Dataset entries:
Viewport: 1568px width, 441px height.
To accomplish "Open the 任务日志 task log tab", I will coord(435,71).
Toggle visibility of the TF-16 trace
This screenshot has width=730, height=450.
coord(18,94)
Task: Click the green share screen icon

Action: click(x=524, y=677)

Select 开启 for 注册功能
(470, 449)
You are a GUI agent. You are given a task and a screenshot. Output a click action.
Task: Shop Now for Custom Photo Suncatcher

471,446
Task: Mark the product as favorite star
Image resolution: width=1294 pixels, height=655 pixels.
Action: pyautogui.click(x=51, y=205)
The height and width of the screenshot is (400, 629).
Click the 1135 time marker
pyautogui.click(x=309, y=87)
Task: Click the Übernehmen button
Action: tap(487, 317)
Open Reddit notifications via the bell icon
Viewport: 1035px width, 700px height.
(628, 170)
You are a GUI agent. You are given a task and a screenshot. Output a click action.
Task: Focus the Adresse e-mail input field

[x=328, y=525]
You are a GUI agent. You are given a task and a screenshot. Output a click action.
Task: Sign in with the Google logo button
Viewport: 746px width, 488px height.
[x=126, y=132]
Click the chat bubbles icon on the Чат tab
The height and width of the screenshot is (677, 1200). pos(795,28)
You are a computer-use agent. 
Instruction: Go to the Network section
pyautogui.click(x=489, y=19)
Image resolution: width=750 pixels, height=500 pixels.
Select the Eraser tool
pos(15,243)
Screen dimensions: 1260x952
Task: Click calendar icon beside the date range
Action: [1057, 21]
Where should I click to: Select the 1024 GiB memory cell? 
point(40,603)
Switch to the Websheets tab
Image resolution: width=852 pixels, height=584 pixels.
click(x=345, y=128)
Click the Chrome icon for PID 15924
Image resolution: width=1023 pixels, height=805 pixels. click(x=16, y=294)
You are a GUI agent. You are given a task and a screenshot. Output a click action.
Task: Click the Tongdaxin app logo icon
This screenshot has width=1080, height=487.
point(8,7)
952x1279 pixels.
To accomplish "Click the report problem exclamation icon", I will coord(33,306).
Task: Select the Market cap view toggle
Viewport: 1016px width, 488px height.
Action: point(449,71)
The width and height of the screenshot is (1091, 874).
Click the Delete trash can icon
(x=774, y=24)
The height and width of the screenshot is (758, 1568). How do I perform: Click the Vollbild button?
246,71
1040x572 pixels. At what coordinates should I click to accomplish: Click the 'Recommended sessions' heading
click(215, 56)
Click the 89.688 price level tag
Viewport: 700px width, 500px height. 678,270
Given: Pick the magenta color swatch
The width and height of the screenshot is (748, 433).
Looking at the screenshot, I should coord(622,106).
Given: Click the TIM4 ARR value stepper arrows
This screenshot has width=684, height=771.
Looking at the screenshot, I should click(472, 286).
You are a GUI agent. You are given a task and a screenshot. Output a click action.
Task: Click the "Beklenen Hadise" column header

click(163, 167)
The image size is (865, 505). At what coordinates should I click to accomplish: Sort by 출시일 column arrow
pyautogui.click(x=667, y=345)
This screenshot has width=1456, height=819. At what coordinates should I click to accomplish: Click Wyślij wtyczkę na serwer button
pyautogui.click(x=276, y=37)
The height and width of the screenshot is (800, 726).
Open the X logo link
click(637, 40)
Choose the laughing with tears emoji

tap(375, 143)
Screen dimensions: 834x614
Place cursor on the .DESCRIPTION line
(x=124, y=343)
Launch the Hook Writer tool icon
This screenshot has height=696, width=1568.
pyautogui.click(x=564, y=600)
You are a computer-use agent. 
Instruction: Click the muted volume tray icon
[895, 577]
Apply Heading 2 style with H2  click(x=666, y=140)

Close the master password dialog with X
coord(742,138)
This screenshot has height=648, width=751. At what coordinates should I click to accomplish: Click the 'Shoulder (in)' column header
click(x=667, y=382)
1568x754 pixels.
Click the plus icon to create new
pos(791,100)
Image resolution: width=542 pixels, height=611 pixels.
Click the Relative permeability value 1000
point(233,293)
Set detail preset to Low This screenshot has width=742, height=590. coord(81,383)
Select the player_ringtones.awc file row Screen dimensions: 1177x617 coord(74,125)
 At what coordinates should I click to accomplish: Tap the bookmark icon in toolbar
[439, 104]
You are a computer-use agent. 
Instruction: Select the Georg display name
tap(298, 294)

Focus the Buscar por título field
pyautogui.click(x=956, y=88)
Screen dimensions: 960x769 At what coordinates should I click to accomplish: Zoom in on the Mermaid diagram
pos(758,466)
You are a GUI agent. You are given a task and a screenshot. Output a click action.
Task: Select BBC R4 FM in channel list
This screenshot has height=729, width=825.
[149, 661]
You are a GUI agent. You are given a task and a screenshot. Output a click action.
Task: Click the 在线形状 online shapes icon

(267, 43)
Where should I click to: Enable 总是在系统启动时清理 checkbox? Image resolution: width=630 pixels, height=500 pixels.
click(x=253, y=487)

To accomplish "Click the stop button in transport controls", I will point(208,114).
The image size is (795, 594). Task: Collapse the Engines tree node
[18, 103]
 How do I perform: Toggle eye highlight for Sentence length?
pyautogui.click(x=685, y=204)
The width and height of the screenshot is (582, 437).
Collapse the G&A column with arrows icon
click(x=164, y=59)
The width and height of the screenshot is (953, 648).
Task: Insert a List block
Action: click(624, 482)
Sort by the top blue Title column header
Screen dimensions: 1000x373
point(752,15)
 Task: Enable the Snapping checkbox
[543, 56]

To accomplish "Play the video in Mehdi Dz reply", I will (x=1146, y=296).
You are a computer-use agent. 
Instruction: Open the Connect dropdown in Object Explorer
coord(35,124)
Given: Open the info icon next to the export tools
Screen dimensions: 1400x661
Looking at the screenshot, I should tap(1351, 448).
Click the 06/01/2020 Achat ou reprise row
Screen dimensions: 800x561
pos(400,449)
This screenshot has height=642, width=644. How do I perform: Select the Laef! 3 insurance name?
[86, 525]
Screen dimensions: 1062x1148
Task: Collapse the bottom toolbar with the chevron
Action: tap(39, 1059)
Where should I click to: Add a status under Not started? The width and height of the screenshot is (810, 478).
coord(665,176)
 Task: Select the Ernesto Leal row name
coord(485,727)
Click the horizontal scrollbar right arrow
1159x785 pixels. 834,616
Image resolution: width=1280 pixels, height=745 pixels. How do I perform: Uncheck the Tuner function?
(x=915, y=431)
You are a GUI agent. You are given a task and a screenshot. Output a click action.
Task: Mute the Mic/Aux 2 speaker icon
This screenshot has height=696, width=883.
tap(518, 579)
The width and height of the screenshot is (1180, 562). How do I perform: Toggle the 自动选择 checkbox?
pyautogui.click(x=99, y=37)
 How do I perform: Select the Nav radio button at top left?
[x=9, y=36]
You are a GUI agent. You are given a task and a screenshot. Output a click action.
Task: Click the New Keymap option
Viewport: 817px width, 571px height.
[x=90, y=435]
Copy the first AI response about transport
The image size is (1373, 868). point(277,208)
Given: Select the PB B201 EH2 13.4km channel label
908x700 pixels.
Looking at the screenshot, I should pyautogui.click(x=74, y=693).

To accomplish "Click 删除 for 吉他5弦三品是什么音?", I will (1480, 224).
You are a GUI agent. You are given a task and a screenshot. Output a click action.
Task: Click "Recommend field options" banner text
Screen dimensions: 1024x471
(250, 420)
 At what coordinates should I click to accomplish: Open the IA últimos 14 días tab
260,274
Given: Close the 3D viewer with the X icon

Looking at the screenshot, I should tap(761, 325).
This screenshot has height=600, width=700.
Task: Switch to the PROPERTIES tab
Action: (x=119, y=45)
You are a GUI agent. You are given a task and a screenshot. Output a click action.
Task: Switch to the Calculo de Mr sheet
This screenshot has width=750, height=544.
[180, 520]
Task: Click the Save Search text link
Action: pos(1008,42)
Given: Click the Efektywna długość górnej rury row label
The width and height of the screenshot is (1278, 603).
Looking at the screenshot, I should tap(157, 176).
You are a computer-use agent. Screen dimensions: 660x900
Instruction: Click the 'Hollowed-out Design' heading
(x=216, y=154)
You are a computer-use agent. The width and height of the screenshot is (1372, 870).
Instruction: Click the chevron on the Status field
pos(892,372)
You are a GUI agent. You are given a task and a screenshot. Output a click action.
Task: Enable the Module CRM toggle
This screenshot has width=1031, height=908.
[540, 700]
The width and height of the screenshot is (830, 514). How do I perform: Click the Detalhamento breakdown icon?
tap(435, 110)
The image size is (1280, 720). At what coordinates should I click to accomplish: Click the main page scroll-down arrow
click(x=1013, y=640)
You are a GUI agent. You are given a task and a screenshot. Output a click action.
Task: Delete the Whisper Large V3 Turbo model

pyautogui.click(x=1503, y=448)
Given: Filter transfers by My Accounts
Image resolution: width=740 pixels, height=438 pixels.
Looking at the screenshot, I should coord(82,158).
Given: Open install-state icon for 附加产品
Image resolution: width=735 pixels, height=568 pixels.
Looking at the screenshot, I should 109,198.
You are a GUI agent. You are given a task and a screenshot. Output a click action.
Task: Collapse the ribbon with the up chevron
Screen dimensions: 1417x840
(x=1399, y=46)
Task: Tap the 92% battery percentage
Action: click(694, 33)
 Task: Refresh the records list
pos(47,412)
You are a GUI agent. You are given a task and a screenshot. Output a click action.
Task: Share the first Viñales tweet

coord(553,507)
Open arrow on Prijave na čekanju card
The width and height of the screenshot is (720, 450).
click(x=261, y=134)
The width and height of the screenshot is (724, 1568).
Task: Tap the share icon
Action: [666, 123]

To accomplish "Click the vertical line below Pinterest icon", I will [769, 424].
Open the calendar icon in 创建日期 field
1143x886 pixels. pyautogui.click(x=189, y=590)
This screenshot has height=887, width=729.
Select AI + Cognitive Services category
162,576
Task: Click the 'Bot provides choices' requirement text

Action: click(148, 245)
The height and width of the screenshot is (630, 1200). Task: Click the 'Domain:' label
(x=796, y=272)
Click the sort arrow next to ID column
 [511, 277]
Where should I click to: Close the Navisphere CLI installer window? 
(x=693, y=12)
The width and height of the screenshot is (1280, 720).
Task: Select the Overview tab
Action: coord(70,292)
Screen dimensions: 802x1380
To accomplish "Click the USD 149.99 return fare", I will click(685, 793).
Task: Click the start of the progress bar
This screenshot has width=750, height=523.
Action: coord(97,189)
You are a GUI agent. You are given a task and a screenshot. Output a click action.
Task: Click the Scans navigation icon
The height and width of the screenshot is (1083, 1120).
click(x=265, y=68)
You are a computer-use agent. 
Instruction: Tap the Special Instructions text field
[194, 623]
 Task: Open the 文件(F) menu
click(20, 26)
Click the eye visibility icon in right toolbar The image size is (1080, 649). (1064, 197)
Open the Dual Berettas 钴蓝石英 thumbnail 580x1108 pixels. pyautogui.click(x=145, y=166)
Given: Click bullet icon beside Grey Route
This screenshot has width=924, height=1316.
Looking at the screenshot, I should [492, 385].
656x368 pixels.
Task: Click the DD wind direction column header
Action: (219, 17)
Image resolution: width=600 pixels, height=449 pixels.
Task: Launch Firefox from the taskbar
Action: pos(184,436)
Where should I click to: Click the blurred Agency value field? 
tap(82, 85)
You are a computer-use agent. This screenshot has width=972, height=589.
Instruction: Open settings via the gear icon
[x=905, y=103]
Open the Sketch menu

◆ Exercise details: Your job is to copy out every line from the records above that has the word "channel".

◆ Response area:
Task: Select BBC R4 FM in channel list
Given: Select the PB B201 EH2 13.4km channel label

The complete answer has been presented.